— Activity —
Down to the final line, write out the material beneath exactly, without pictures.

— Provided entries —
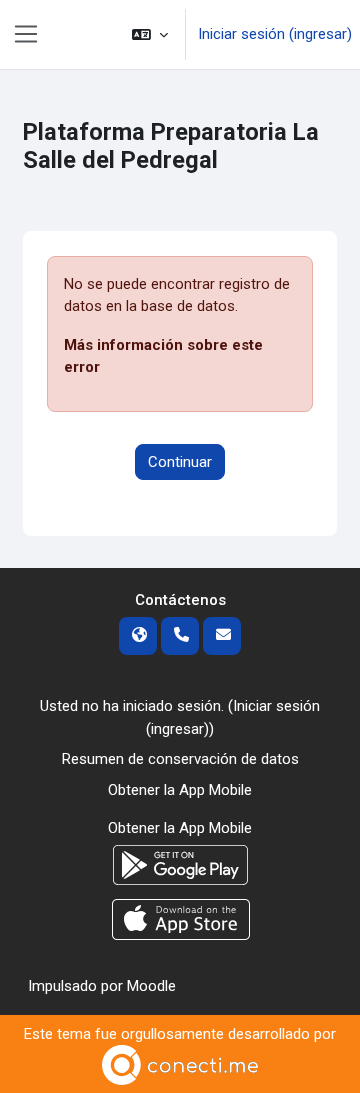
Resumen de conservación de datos (180, 759)
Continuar (180, 462)
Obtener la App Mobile (180, 790)
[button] (150, 34)
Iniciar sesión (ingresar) (275, 34)
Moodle (151, 986)
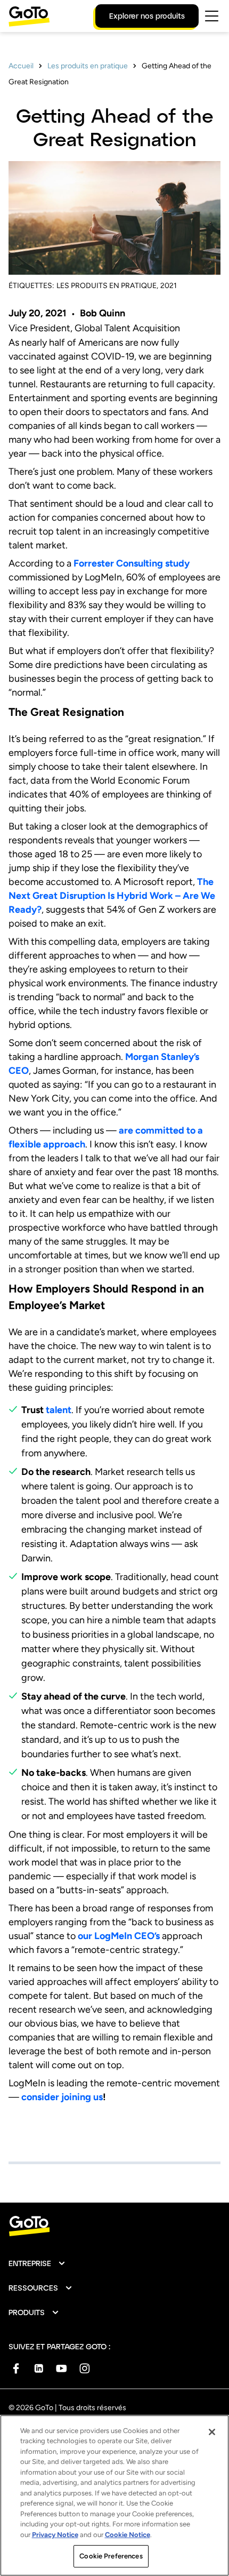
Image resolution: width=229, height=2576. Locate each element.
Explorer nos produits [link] (147, 15)
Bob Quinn (102, 313)
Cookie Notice (127, 2535)
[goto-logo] (114, 2226)
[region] (114, 2495)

— Your response —
Resumen de conservación de datos (180, 759)
Continuar (180, 462)
Obtener la App Mobile (180, 790)
[button] (150, 34)
Iniciar sesión (ingresar) (275, 34)
Moodle (151, 986)
Image resolution: width=229, height=2576. Locate each element.
Explorer nos produits [link] (147, 15)
Bob Quinn (102, 313)
Cookie Notice (127, 2535)
[goto-logo] (114, 2226)
[region] (114, 2495)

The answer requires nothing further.